Lapping It Up In Levi

170km north of the Arctic Circle is the little winter resort town of Levi – our base for this Lapland holiday. The atmosphere is warm and friendly, it is picture postcard perfect and although it is Finland’s most famous ski resort, we found it quiet, calm and just the best place to chill and relax before Christmas. An added bonus for us was the main airport at Kitilla is fifteen minutes drive away, no long transfers, straight off the plane and straight into all kinds of snowy fun. There are stacks of activities available here, everything from snowmobiling to husky sledging, it is a downhill ski resort but the area around the town is relatively flat so we saw plenty of cross country skiers out and about as well.

Levi experiences the polar night when the sun doesn’t rise in late December. We were there earlier in the month so did have a few hours of daylight. Most nights during our visit the skies were clear and we found after sunset, rather than being pitch black the sky had a bluey twilight effect which is just magical. The sun rose at 10am and set around 1.30pm every day, quite a strange feeling but it made me realise we were in an unusual and special place.

Unsurprisingly this town is so well equipped for those low temperatures and short days. The slopes and pistes are floodlit and the accommodation, shops and restaurants are all toasty inside.

Plenty of lovely restaurants around too with various offerings to suit all budgets and tastes – most though do serve a lot of fish and reindeer. We ate out a handful of times, a half-board package at the hotel and the hassle of getting everyone togged up in multiple layers to trek through the snow meant we took the easier option mostly of dining at the hotel.

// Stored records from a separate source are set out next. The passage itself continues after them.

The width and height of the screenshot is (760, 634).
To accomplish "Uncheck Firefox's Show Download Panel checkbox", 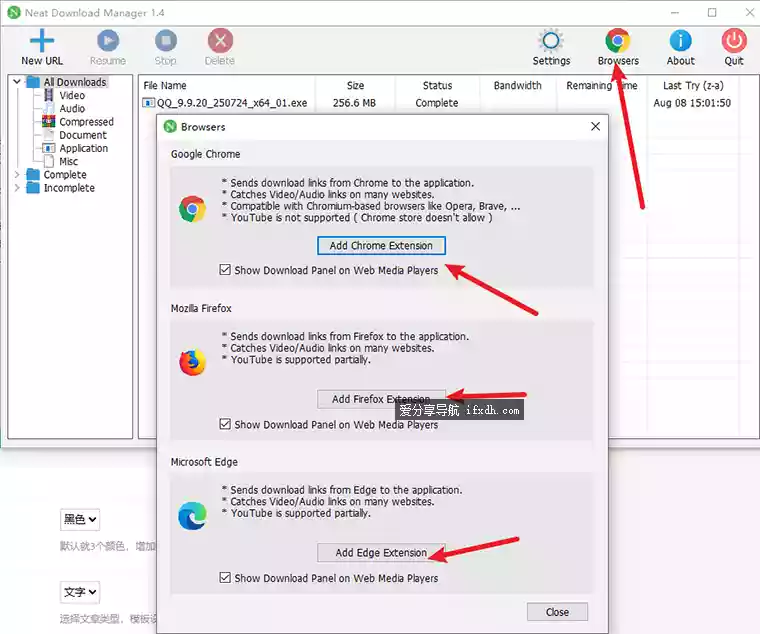I will [225, 424].
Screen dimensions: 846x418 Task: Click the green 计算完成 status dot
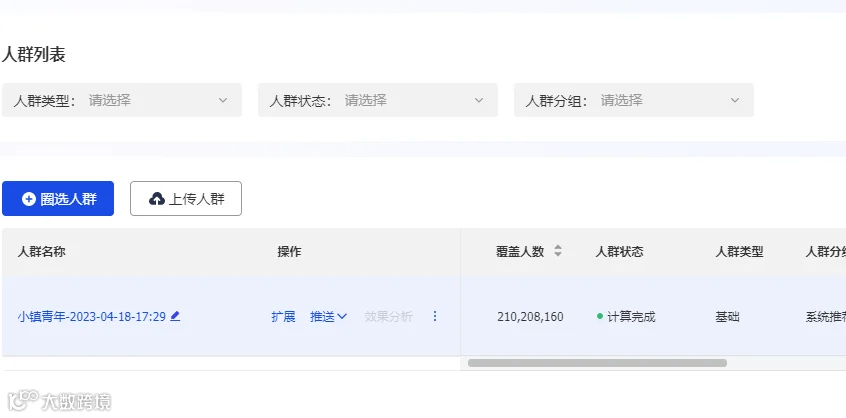(599, 316)
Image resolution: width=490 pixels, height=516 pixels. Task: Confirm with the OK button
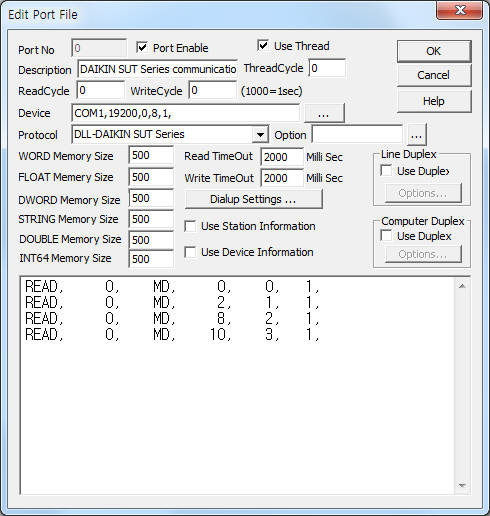point(434,51)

When we did venture out though we were definitely not disappointed. Cute, quirky restaurants full of charm and character are the order of the day here, not a chain in sight.

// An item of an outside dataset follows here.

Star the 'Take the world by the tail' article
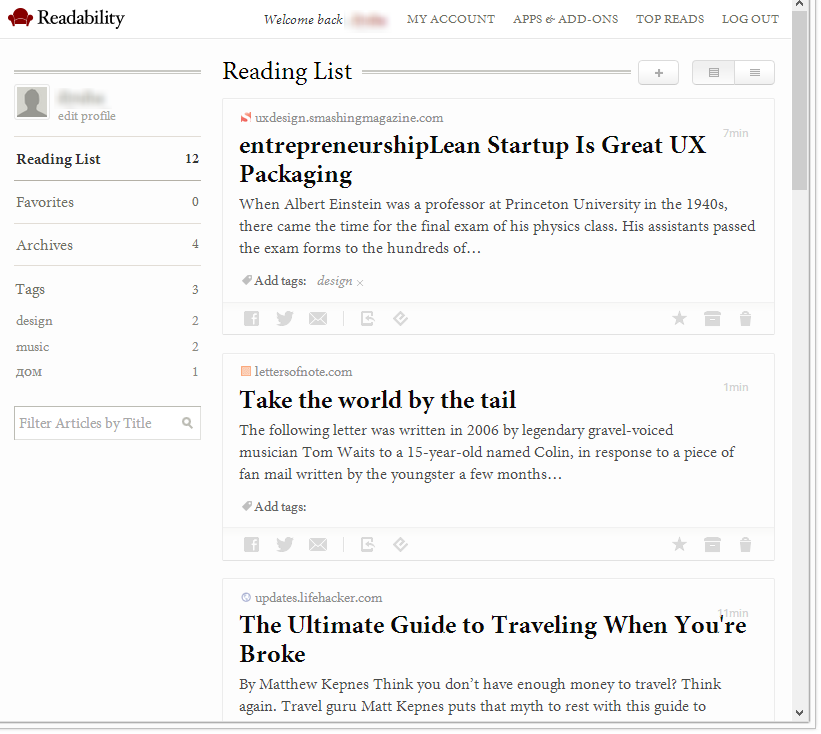This screenshot has width=821, height=734. (x=679, y=545)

Skiing and snowboarding are popular here – it’s a great intermediate and beginner resort although it does have a World Cup black run too. Husband and I have skied here twice, it suited us down to the ground, not least the instructors who (in my opinion) are second to none and far preferable to experiences we’ve had in the Alps. We didn’t ski on this trip, no time and far too many other things to do one of which was sledging.

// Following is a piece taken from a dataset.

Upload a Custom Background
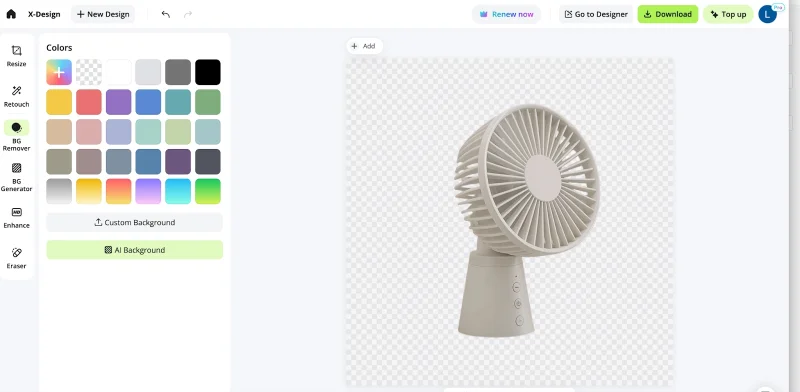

This was a daily thing, every evening and some afternoons we set off, grabbed a sledge and hours of fun were had. No need to buy or acquire your own here, there are sledges lying around by the roadside and close to the slopes. You just take one, use it and then leave it when you’ve finished for someone else. We never found a shortage and discovered they were handy too for transporting shopping and even tired small children around. The slopes were pretty much empty of skiiers and snowboarders by around 6pm so sledging took over from then on.

Kids Land at the side of Levi Fell was one of our favourite spots. As well as offering ski lessons here, there were three or four wooden cabins with free of charge children’s activities going on every day. There is also a gentle and safe slope and loads of interesting sledges of different types to try out. Add to that snowshoes (large and mini sizes), small snowboards and stacks of snow toys mixed with music playing on loudspeakers and you have the most fun and atmospheric place to spend the afternoon with children.